Mein Versuch, mit einem Song eine Frau zu gewinnen:
(Lacht beim Anblick des Zettels) Wenn man versucht, diese Frage ernsthaft zu beantworten, kommt man ganz schnell dahin, dass es bei vielen Musikern so angefangen hat. Dahin, dass man überhaupt aus diesem Grund angefangen hat Musik zu machen. Ich habe aber tatsächlich eher immer verarbeitet, dass irgendetwas mit einer Frau vorbei war. Aber natürlich, wenn man ein Interesse am weiblichen Geschlecht hat, dann... jetzt werde ich mich gleich auf dünnes Eis begeben... (überlegt) Man macht Musik immer auch für die Frauen!
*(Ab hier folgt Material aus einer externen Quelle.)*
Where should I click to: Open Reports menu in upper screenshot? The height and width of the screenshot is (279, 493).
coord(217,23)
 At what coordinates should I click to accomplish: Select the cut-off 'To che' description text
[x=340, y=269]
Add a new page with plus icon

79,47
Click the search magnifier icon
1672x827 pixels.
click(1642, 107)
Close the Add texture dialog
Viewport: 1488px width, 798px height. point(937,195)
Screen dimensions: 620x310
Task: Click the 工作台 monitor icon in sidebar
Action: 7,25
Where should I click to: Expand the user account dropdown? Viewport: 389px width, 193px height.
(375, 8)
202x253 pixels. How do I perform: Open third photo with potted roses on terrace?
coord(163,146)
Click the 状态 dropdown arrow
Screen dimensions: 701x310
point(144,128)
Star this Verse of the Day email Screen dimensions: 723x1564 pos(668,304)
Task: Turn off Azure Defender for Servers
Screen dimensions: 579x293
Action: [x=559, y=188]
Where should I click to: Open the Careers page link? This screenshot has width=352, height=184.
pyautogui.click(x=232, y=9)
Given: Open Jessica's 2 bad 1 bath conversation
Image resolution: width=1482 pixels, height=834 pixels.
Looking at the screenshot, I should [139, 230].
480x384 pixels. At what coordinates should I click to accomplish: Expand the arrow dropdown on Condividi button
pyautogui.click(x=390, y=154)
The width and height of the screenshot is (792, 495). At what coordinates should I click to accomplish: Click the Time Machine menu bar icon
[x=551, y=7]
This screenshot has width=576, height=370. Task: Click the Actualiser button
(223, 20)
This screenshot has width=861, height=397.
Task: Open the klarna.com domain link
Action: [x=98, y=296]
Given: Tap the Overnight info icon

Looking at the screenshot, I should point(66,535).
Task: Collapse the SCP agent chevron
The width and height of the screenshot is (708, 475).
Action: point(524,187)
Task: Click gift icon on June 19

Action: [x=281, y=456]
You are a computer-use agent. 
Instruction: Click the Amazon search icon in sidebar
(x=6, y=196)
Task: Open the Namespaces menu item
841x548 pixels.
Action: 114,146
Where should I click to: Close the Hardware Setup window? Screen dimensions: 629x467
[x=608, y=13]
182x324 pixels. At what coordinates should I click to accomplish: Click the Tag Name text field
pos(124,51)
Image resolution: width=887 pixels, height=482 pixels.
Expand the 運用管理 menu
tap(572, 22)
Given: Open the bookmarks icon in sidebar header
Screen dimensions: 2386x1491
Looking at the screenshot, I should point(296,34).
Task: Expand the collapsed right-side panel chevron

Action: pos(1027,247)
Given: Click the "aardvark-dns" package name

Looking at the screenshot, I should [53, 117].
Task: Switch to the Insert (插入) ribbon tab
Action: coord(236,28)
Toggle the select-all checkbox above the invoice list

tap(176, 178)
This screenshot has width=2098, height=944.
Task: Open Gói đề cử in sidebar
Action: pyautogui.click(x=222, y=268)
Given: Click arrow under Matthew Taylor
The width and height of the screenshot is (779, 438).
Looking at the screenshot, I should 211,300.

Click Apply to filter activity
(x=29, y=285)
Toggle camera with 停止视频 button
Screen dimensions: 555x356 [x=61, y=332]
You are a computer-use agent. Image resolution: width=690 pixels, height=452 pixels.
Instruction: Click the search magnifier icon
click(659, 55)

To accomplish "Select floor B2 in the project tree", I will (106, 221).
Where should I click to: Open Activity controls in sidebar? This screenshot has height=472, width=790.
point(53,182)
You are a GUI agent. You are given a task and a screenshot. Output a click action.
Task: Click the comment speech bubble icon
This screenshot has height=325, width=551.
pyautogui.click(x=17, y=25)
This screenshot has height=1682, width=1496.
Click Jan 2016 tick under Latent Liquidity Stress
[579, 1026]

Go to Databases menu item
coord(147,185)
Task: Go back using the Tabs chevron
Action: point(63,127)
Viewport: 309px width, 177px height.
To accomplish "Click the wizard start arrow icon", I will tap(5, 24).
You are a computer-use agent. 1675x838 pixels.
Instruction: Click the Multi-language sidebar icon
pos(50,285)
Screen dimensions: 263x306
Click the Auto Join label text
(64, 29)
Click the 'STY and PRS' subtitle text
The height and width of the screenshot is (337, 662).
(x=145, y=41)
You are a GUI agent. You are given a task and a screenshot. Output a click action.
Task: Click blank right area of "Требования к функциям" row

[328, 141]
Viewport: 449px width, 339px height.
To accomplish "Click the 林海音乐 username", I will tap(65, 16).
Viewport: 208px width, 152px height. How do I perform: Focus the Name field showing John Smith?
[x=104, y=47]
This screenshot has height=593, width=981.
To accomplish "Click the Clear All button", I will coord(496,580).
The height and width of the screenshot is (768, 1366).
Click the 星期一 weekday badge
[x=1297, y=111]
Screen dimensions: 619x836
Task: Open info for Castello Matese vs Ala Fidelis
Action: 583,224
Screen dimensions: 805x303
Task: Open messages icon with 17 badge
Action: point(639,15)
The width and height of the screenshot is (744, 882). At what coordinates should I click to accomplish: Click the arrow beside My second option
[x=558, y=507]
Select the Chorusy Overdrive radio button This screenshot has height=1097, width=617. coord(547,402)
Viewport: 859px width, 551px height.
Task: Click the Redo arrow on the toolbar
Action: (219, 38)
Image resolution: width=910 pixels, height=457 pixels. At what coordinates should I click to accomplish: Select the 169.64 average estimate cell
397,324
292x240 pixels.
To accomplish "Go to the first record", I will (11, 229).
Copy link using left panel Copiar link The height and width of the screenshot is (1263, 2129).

Sebastian (November Me) vor der Zettel-Wand im Give Me A Stage-Interview. Foto: Johannes Fichtner
Sebastian (November Me) vor der Zettel-Wand im Give Me A Stage-Interview. Foto: Johannes Fichtner
Deshalb habe ich meinen traurigsten Song geschrieben:
Die traurigen Songs, die entstehen aus dieser Wehmut heraus, die mich überhaupt antreibt, Musik zu machen. Man betrauert eine Beziehung, die nicht mehr da ist. Man betrauert die Vergangenheit, die nicht mehr da ist. Wie alte Leute, die mit 80 Jahren am Fenster sitzen und sagen: "Früher hatte das Café da unten einen anderen Namen." Das ist auch eine Art von Wehmut, die einen ständig begleitet. Veränderung ist super schwierig. Ich kann mit Veränderung zum Teil überhaupt nicht umgehen. Ich liebe es, wenn Dinge bleiben. Wenn Freundschaften bleiben. Ich liebe es, wenn man Konstanten im Leben hat. Ich glaube das ist etwas, das sich sehr in meiner Musik wiederspiegelt. Ich spreche ganz viel darüber, warum sich Dinge verändern, wie sie sich verändern und wie ich mit der Veränderung lebe.

Meine Insel-Erinnerung:
Ich sehe mein Leben manchmal als eine Insel. Ich sehe mich oft als eine Insel in diesem Leben. Ich sehe manchmal meine Mitmenschen als Inseln. Manchmal wäre ich gerne auf einer, bin aber auf keiner, sondern bin auf dem offenen Meer. Es ist eine konstante Suche nach Inseln bei mir. Das kann ich nicht allzu konkret benennen. Es ist ein Gefühl, das mich einfach begleitet. Deswegen nenne ich meine Musik auch Inselmusik. Ich kann meine Musik nicht so einfach beschreiben und dann sage ich eben: Das ist Inselmusik. Und das reicht dann.

Vielen Dank Sebastian, für das Interview!